WHAT YOU HAVE TO DO ▸
Print exactly, and only, the lines from the one containing "715x739 pixels." through the last line of the records below, both included; leave out the pictures.

##### RECORDS SUPPLIED #####

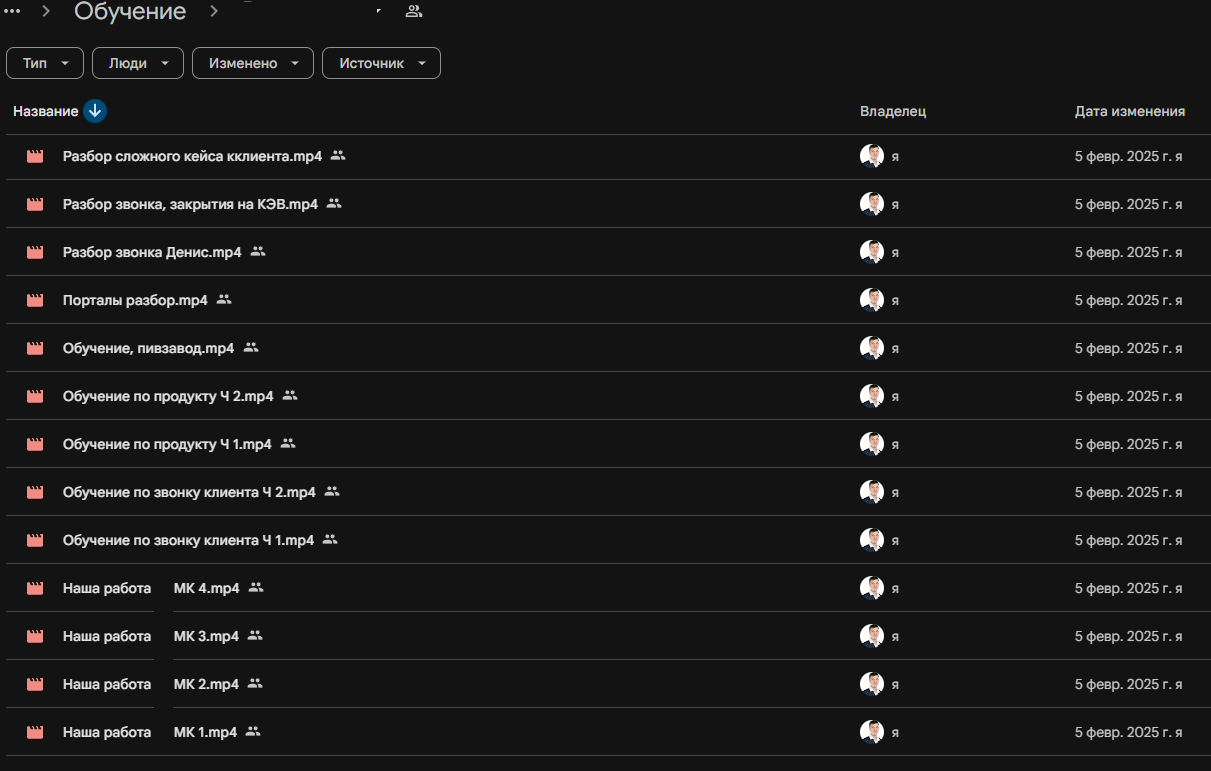
Task: Select file Обучение по продукту Ч 2.mp4
Action: (168, 396)
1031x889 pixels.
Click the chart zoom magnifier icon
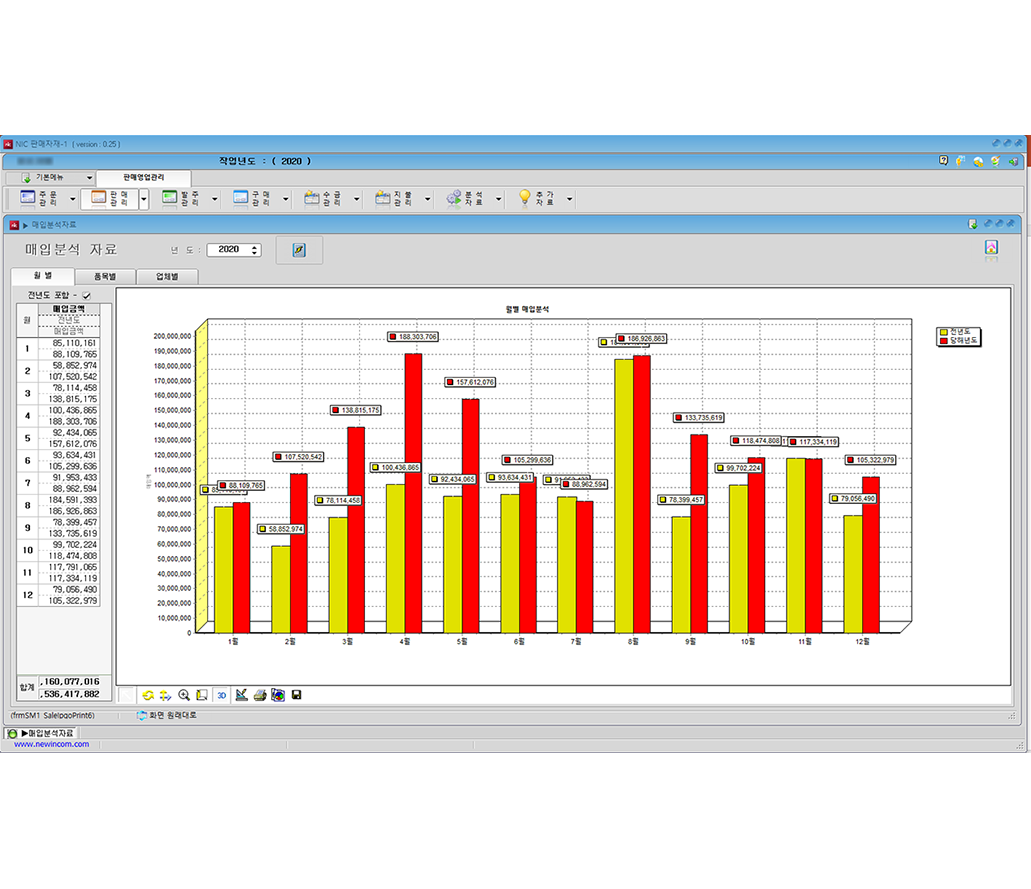(183, 695)
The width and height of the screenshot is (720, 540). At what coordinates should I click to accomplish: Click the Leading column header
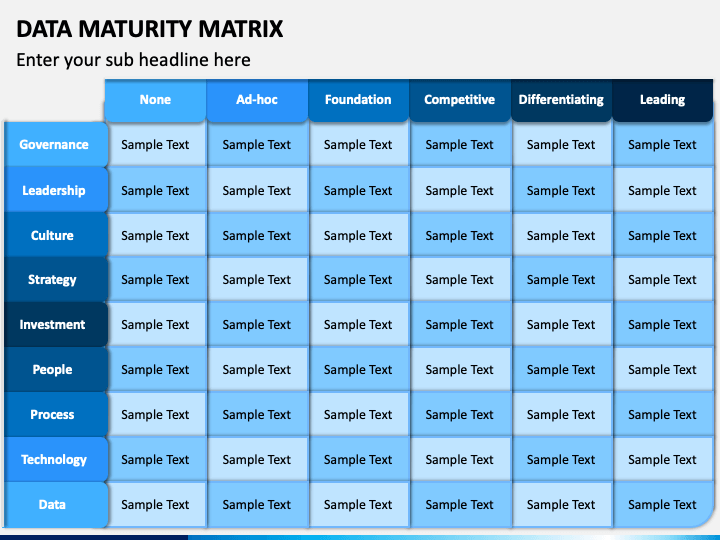663,100
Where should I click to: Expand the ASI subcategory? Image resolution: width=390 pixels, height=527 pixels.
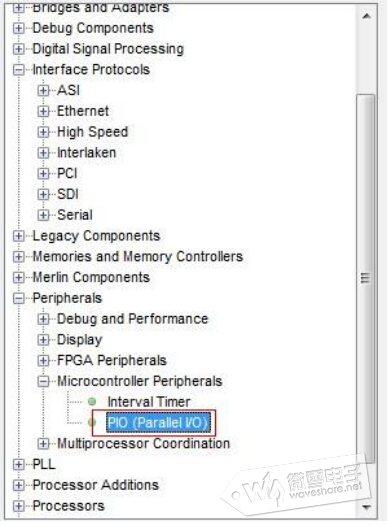43,90
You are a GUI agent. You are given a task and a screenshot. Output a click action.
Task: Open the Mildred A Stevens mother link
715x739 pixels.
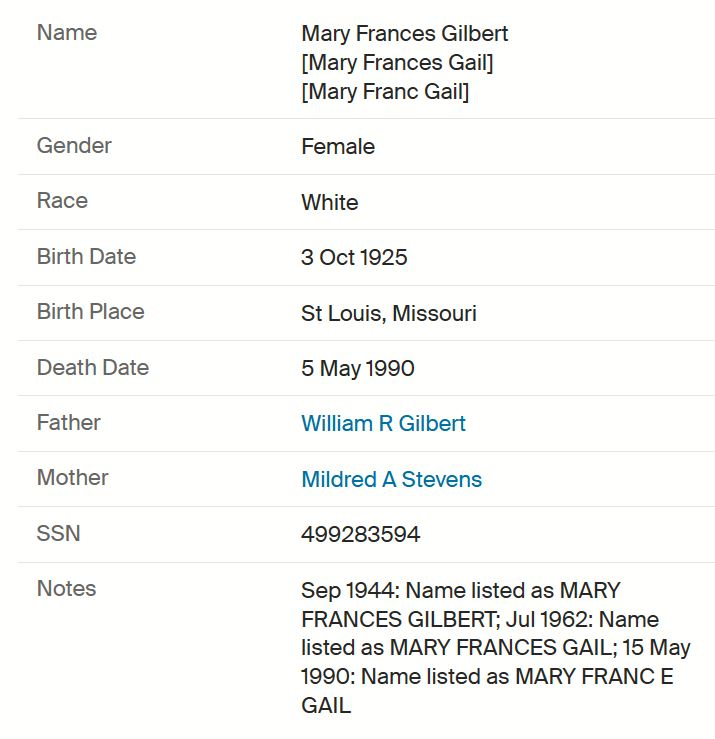point(391,479)
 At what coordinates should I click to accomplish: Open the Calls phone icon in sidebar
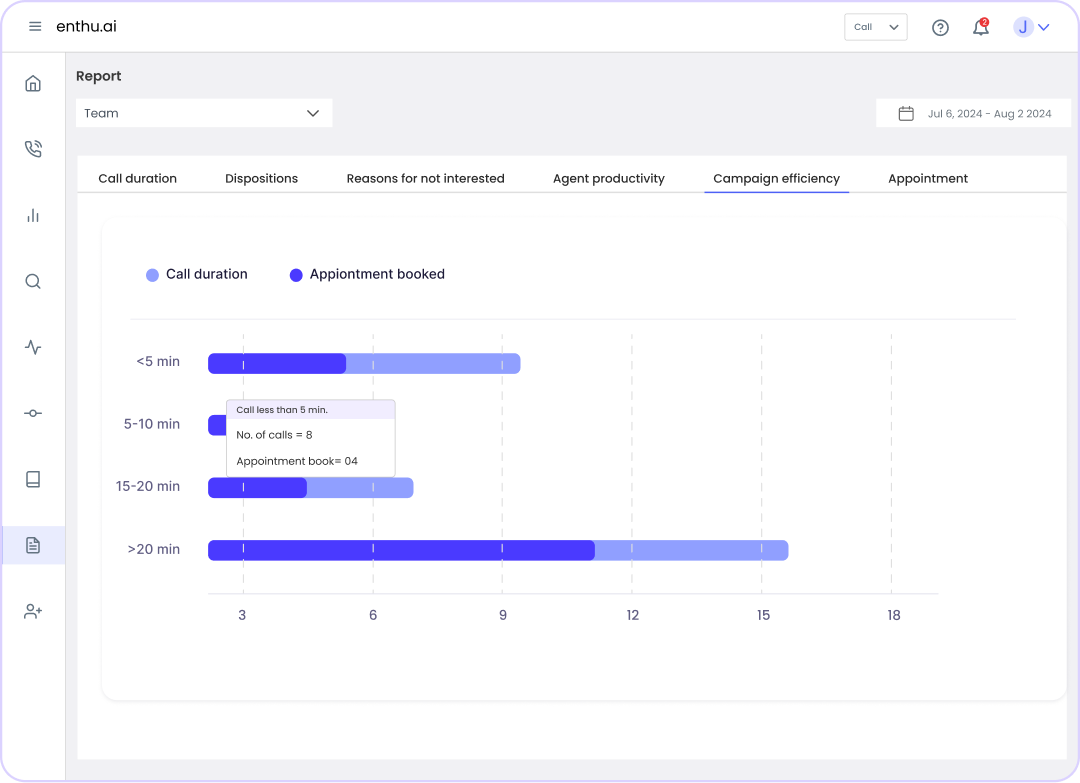click(x=33, y=149)
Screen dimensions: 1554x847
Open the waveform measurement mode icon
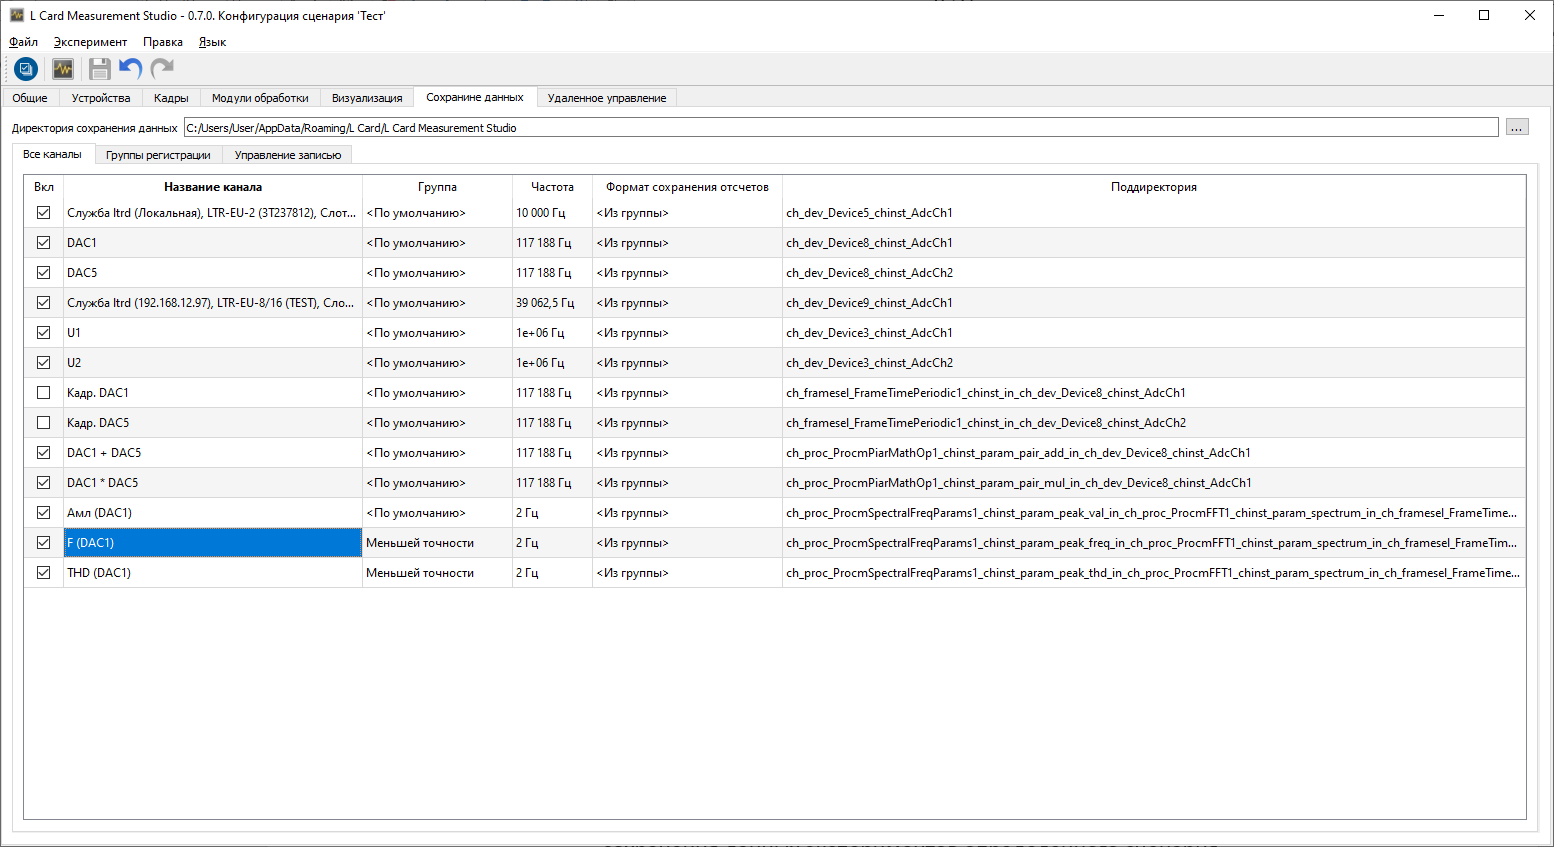click(63, 69)
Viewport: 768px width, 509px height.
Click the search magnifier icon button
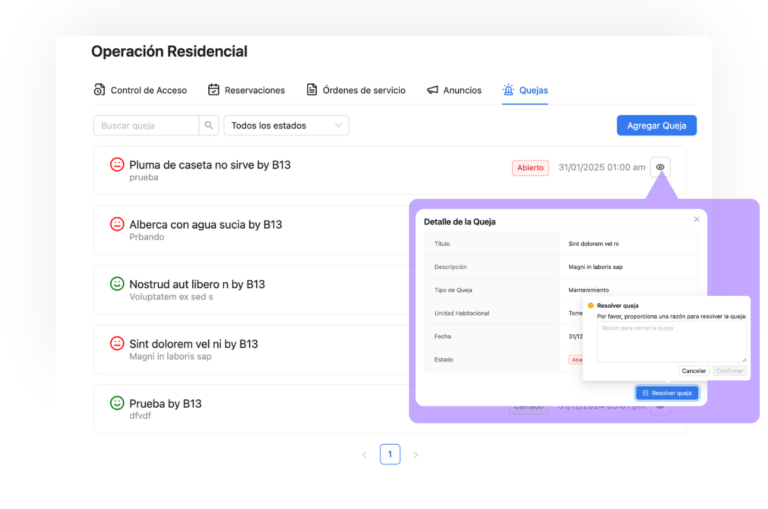209,126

#####

PROBLEM SOLUTION ▸
715x739 pixels.
point(391,479)
 At what coordinates should I click to accomplish: Open the Calls phone icon in sidebar
click(x=33, y=149)
Screen dimensions: 1554x847
Open the waveform measurement mode icon
click(63, 69)
Viewport: 768px width, 509px height.
Click the search magnifier icon button
209,126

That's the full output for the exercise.